**TASK OBJECTIVE**
Quote every line of the rows below word for word, and leave the pictures out of your answer.

Pointing data for screenshots:
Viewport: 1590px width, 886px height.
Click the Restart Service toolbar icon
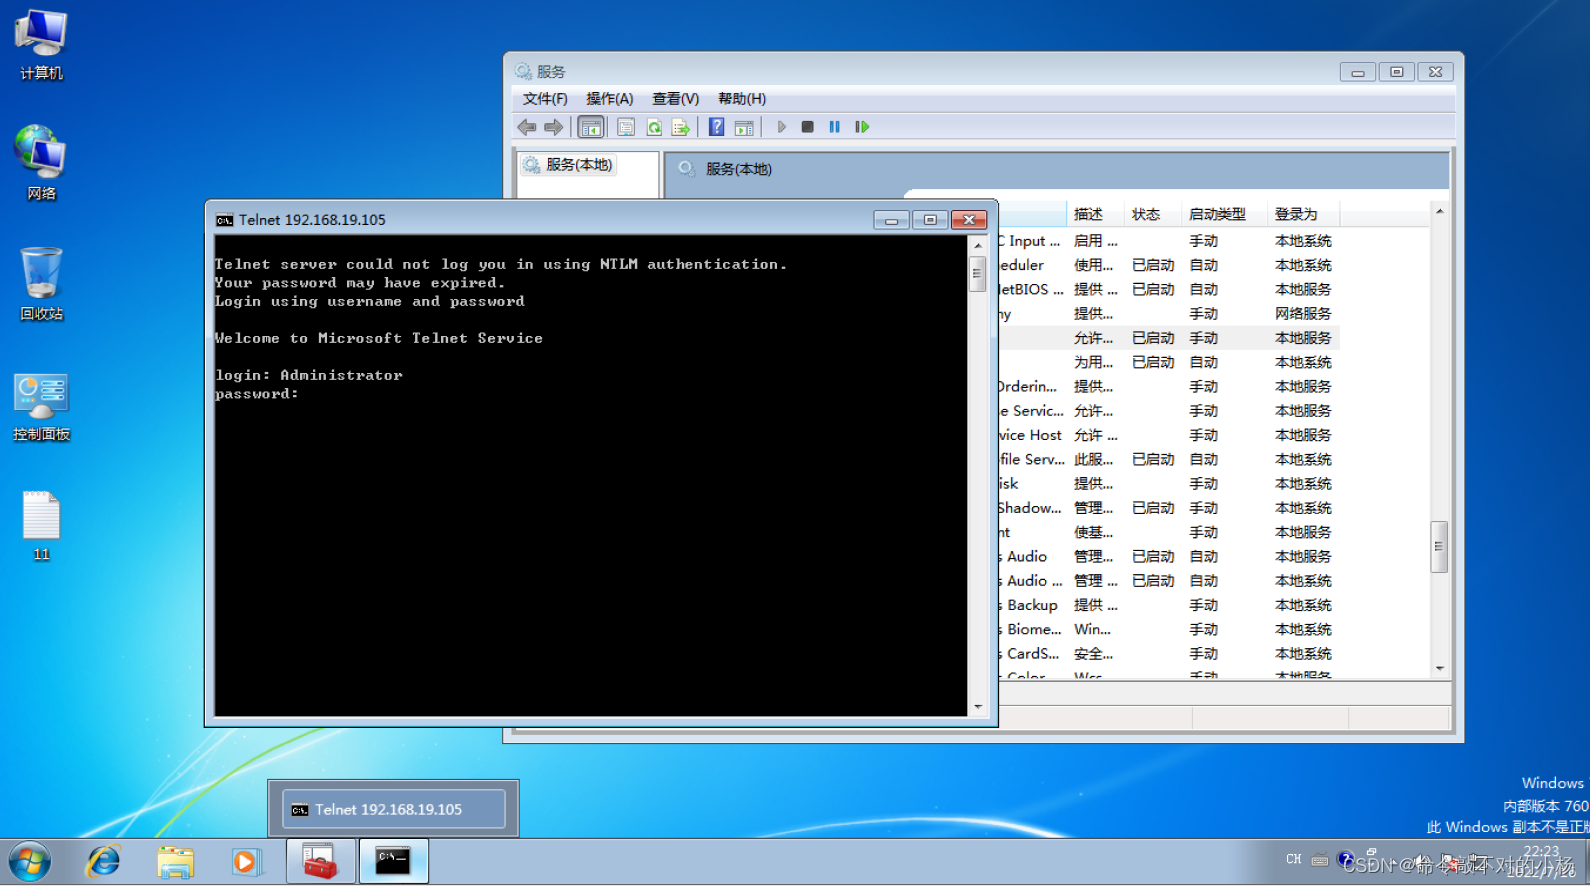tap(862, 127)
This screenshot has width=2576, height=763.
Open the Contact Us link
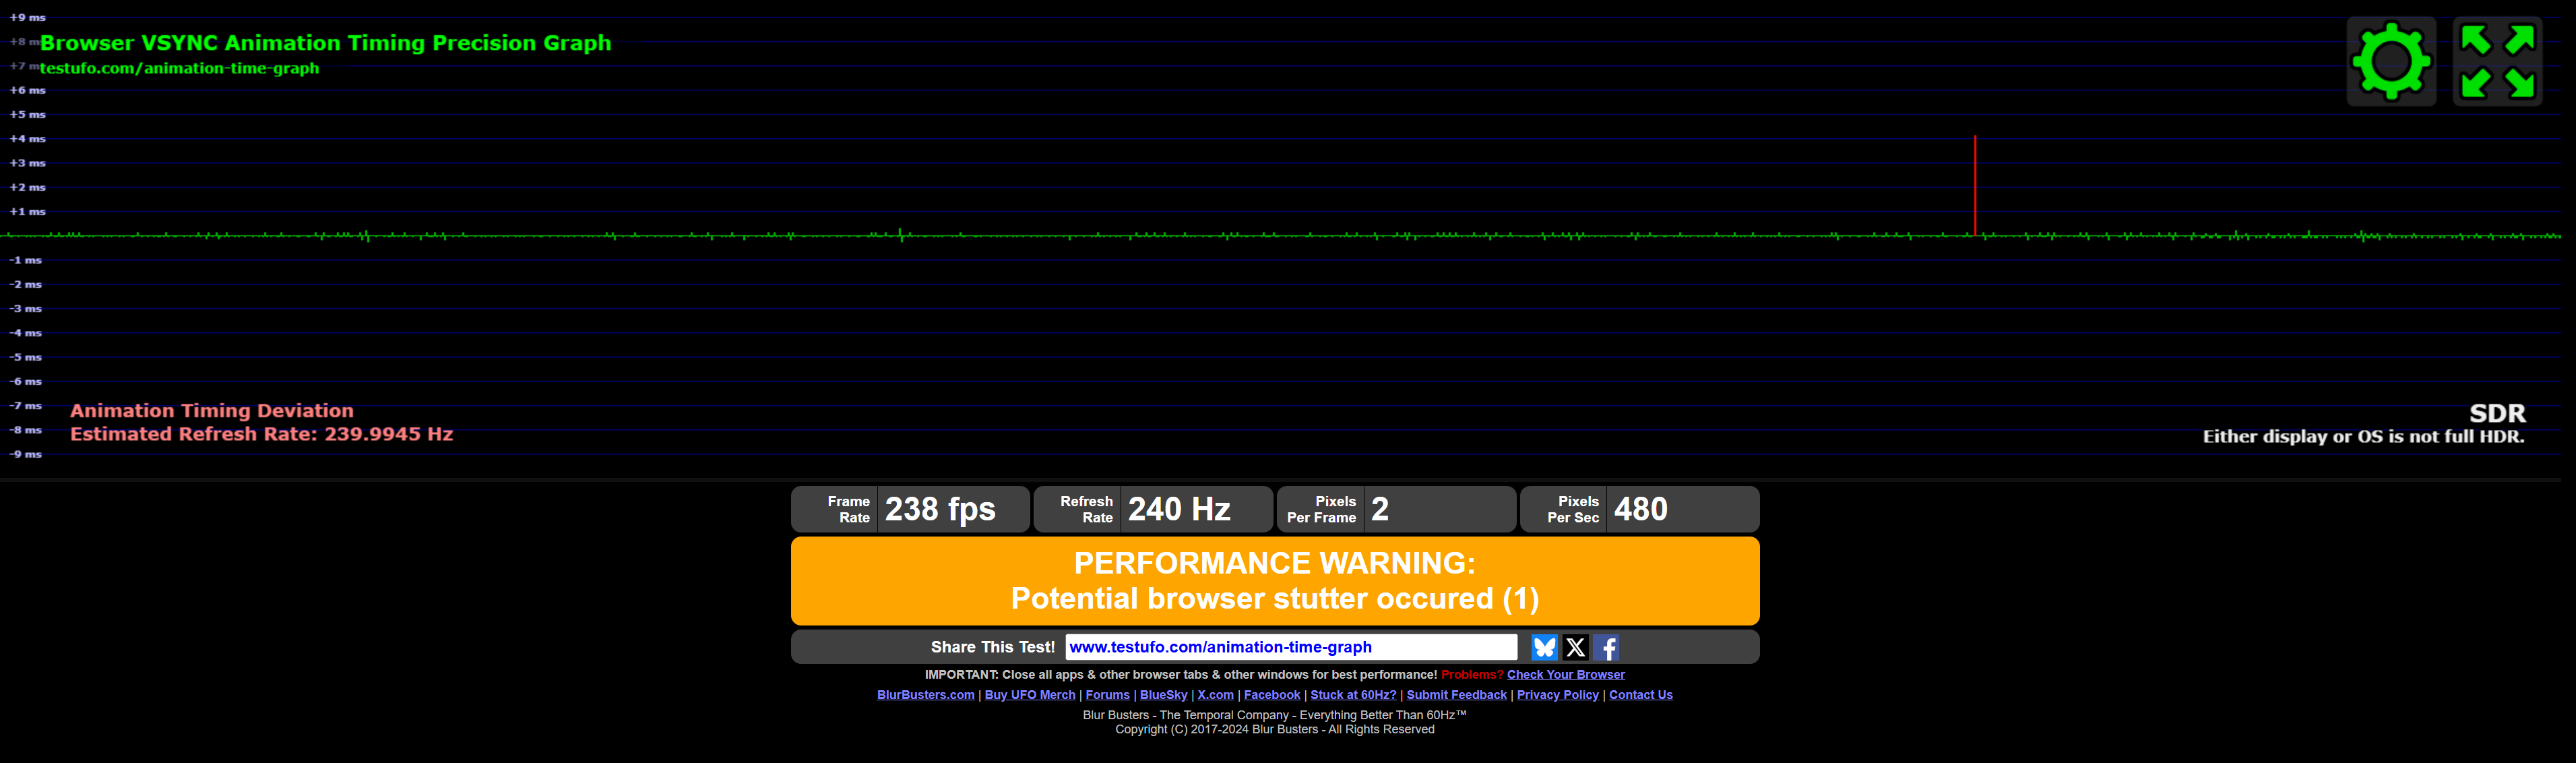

**REPLY**
Viewport: 1590px width, 886px height.
Click the Restart Service toolbar icon
tap(862, 127)
This screenshot has width=2576, height=763.
Open the Contact Us link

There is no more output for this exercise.